Dalam wawancara yang sama, perwakilan Distrik 1 Davao del Norte mengatakan kepada wartawan bahwa dia akan mengganti wakil ketua dan ketua komite yang bersekutu dengan pemerintah jika mereka menolak RUU DPR (HB) No. 4727.
Setelah pertemuan eksklusif dengan rekan-rekan partainya pada Rabu pagi itu, Alvarez menghadiri kaukus lainnya yang dihadiri sekitar 260 anggota parlemen.

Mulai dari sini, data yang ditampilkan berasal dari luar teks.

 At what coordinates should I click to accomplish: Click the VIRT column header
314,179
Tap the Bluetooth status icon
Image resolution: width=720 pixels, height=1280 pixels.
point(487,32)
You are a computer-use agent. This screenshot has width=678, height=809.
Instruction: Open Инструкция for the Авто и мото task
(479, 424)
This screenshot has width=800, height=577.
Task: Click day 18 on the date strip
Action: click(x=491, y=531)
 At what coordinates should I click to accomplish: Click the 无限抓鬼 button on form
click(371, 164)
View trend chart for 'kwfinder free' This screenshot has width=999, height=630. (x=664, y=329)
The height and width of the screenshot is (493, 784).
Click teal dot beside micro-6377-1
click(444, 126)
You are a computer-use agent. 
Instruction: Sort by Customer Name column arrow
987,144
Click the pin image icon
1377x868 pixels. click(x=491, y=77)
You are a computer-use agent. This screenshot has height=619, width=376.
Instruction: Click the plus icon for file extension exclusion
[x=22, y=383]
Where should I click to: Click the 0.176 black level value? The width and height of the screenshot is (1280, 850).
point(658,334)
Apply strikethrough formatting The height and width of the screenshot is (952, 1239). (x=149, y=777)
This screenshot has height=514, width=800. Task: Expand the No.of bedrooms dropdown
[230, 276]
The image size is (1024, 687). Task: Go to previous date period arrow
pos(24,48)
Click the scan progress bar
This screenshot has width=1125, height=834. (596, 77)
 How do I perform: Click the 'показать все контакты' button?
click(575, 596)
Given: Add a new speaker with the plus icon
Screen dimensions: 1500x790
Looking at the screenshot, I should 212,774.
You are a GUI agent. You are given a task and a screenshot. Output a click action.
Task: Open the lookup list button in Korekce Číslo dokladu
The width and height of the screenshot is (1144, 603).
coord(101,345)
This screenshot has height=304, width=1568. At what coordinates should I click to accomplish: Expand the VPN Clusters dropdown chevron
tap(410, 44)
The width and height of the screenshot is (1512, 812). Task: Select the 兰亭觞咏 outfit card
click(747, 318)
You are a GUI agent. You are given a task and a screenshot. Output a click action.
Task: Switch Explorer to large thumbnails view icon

Sebulan setelah pertemuan hari Rabu tersebut, DPR mengesahkan HB 4727 yang kontroversial pada pembacaan ketiga dan terakhir, yang memberikan hakim pilihan untuk menghukum pelaku 7 kejahatan narkoba dengan hukuman penjara seumur hidup atau hukuman mati. (DAFTAR: Bagaimana Anggota Kongres dan Perempuan Memberikan Suara pada RUU Hukuman Mati.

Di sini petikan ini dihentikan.